[WHAT TO WORK ON] Provide only the number of lines below in which the string "Create" occurs.

[Stored data]
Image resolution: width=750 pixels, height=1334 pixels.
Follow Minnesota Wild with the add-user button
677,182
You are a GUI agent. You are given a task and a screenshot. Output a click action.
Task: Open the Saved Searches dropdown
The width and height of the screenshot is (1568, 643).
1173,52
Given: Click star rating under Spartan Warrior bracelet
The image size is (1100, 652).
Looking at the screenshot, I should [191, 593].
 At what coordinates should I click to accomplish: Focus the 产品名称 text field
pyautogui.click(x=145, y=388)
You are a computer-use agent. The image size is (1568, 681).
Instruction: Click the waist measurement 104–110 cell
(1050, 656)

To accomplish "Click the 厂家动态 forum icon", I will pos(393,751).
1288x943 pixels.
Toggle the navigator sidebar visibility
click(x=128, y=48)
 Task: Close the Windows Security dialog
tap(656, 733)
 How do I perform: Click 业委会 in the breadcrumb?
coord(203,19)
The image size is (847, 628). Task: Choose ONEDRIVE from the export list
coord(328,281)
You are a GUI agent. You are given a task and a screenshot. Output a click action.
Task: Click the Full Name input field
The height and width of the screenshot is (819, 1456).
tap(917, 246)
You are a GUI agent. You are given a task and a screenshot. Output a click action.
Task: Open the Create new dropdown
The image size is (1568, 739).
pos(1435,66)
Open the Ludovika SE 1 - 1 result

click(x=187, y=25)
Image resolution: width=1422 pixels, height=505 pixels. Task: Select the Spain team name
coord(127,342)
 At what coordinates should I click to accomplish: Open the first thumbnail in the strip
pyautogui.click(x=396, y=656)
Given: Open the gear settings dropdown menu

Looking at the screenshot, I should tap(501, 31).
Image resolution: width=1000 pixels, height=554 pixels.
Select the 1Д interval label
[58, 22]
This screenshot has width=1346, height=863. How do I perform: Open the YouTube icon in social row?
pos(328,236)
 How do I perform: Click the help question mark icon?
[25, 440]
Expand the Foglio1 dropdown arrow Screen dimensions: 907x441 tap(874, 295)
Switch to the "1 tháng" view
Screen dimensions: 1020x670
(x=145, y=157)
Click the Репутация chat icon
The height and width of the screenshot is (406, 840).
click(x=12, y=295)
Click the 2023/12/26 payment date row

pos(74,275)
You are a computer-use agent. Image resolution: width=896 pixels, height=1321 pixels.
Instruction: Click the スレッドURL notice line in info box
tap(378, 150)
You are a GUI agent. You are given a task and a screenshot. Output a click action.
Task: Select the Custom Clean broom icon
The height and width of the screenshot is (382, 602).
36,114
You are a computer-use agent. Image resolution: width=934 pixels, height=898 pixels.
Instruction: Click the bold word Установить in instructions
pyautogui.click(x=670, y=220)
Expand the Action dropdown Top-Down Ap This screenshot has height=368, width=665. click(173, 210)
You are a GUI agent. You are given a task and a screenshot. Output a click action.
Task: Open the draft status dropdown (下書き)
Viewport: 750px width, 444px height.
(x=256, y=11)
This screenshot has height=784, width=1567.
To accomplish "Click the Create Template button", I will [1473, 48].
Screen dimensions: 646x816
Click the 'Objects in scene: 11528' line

[ANSWER SPACE] 2